Junkyard Bargain

Junkyard Bargain

by Faith Hunter, Khristine Hvam (Narrator)
Series: Shining Smith, #2

Unabridged Audiobook, 5 hrs., 40 min.
Audible Originals, 2021

Read: March 2-3, 2021

The Law was uncertain. Vengeance wasn’t.

What’s Junkyard Bargain About?

Shining Smith needs to gear up and improve her weapons and armor if they’re going to take on the task they have ahead of them. This means traveling to Charleston, and selling some of the junk from her scrapyard, and making the right deals.

Standing in their way are rival bike gangs, corrupt police, sex slavers, and random other criminals. Whatever else happens—Shining isn’t going to allow those slavers to hang on to their captives (and likely won’t let them hang on to their lives, either). She needs to avoid the police, strike careful deals with the gangs, and survive the rest—all the while she’s noticing changes in her cats and expands the control Shining’s won enhancements have on those closest to her.

It’s really hard to explain without pretty much recapping everything in the first book.

How’s the Narration?

In short, Khristine Hvam is the perfect reader for Hunter’s work. She gets how Hunter’s mind works, she knows how to bring the characters to life and how to infuse them with the right kind of humanity. You read enough of an author’s books and it’s just impossible to think of anyone else doing it. Just not sure what else to say about her work.

So, what did I think about Junkyard Bargain?

After Junkyard Cats took several unexpected turns in the latter half, I didn’t know what to expect from this beyond more of the same. This novella may have ended up where it seemed to be heading from the beginning, but the route it took bore so little difference to what was expected that it’s hard to recognize that. Hunter is filling this post-apocalyptic world with more dangers and strangeness than we’d been exposed to last time, and you know the next installment will increase the danger.

When talking about the last book, I said that it was too brief and not deep enough. This isn’t the case this time—and not just because it was 40 minutes longer. This time it felt like there was a solid match between depth and time—to the point I wondered how she fit it all in the novella-length book.

There were some great action scenes, some solid surprises, and good character development. And…cats with telepathy. I can’t wait to see what #3 has in store.

WORK TASK => Rewrite the passage of the Junkyard Bargain review starting with "Standing in their" and going on through "How’s the Narration?", changing "police" to "deputies".

COLLECTED MATERIAL =>
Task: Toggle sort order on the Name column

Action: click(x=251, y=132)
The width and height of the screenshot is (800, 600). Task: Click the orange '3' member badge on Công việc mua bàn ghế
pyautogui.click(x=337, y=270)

ANSWER TO THIS EXERCISE =>
Standing in their way are rival bike gangs, corrupt deputies, sex slavers, and random other criminals. Whatever else happens—Shining isn’t going to allow those slavers to hang on to their captives (and likely won’t let them hang on to their lives, either). She needs to avoid the deputies, strike careful deals with the gangs, and survive the rest—all the while she’s noticing changes in her cats and expands the control Shining’s won enhancements have on those closest to her.

It’s really hard to explain without pretty much recapping everything in the first book.

How’s the Narration?